Orbital characteristics
- Epoch 31 July 2016 (JD 2457600.5)
- Uncertainty parameter 0
- Observation arc: 143.53 yr (52424 d)
- Aphelion: 3.53176 AU (528.344 Gm)
- Perihelion: 2.59737 AU (388.561 Gm)
- Semi-major axis: 3.06457 AU (458.453 Gm)
- Eccentricity: 0.15245
- Orbital period (sidereal): 5.36 yr (1959.5 d)
- Average orbital speed: 16.91 km/s
- Mean anomaly: 250.185°
- Mean motion: 0° 11^{m} 1.385^{s} / day
- Inclination: 12.9955°
- Longitude of ascending node: 243.038°
- Argument of perihelion: 154.196°

Physical characteristics
- Dimensions: 148±5 km 136.04 km^{†} 147 ± 32 km
- Mass: 2.6×10^{18} kg
- Equatorial surface gravity: 0.0380 m/s^{2} (0.00387 g_{0})
- Equatorial escape velocity: 0.0719 km/s
- Synodic rotation period: 8.705 h (0.3627 d)
- Geometric albedo: 0.0698±0.012 0.070
- Spectral type: C
- Absolute magnitude (H): 8.0

= 95 Arethusa =

Main-belt asteroid

95 Arethusa is a large main-belt asteroid. It was discovered by German astronomer Robert Luther on 23 November 1867, and named after one of the various Arethusas in Greek mythology. Arethusa has been observed occulting a star three times: first on 2 February 1998, and twice in January 2003.

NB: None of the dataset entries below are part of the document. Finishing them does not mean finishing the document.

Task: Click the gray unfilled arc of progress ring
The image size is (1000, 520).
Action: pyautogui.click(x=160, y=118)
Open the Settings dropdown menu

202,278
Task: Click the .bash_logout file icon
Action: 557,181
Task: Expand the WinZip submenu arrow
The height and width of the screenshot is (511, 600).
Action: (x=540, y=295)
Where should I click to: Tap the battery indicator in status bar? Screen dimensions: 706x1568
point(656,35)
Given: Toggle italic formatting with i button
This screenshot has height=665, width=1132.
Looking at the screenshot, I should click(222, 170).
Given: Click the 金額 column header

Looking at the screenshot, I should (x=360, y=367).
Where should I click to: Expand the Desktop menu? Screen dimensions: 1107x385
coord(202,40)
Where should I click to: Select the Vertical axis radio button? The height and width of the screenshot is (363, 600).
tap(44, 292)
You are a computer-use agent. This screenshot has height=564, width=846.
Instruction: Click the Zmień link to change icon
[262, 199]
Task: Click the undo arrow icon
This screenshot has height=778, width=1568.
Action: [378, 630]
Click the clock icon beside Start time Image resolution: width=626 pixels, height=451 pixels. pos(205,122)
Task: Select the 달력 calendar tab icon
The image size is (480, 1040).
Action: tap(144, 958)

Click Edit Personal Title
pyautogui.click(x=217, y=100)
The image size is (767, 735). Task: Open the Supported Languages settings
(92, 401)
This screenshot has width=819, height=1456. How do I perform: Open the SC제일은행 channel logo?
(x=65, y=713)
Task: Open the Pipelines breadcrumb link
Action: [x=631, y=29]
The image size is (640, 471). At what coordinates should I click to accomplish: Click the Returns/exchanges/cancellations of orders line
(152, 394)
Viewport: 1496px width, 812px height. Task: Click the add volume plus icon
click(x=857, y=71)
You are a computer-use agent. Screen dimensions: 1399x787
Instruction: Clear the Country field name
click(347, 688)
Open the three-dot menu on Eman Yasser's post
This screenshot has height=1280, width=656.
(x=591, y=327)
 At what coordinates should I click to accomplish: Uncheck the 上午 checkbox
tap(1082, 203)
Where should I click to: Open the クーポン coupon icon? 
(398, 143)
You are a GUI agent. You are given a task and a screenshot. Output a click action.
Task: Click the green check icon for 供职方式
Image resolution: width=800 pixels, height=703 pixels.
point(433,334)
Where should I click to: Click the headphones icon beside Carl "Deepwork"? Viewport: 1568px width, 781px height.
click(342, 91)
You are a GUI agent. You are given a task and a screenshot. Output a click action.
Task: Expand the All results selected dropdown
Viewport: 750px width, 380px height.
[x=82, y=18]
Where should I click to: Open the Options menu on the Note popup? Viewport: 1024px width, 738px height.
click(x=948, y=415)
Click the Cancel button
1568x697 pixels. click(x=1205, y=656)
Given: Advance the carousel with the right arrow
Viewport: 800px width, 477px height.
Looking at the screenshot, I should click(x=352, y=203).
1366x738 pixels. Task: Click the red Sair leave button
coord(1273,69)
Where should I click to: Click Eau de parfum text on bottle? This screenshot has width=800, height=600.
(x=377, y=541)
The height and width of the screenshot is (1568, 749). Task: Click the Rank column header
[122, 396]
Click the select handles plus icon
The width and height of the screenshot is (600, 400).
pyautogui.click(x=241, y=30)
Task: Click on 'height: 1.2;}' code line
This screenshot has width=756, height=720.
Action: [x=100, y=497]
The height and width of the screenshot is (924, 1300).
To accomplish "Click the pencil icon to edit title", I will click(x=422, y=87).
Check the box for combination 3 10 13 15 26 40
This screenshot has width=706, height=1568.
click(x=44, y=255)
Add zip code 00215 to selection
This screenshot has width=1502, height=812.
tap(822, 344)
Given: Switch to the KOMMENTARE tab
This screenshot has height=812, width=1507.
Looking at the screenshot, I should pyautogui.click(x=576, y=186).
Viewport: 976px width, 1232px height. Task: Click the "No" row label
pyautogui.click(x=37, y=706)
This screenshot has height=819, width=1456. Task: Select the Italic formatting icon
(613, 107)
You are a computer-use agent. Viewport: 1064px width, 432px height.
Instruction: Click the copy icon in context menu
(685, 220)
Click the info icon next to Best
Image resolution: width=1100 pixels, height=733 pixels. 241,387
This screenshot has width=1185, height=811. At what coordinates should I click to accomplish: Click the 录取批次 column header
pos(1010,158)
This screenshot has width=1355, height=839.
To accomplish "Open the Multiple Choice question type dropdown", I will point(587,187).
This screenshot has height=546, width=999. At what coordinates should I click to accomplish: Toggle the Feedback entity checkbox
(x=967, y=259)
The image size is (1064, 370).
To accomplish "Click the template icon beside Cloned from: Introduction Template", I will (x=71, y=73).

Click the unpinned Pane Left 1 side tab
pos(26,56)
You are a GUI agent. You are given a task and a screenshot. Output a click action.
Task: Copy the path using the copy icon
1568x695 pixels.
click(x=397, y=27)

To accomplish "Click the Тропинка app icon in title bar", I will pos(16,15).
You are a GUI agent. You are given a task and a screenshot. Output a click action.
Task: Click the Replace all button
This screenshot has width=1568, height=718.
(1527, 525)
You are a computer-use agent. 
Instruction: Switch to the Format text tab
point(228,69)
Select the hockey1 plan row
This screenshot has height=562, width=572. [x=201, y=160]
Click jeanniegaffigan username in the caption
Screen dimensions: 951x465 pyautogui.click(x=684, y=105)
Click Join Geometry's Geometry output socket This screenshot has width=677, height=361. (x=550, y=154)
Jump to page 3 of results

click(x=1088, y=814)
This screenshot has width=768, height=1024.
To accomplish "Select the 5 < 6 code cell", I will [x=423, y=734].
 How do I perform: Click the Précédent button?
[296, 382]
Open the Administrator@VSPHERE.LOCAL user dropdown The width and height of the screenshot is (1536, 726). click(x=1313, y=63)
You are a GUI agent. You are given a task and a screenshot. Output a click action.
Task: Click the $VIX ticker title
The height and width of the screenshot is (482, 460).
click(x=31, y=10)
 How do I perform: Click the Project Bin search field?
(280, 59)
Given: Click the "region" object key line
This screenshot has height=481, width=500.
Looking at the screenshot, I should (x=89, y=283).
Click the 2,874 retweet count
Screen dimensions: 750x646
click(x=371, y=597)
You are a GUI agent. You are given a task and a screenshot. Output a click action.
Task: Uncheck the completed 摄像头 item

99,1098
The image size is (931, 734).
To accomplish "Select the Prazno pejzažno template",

This object is orbiting the Sun with a period of 5.36 years and an eccentricity of 0.15. The cross-section diameter is around 136 km and it is spinning with a rotation period of 8.7 hours. The spectrum matches a C-type asteroid, indicating a dark surface with a primitive carbonaceous composition.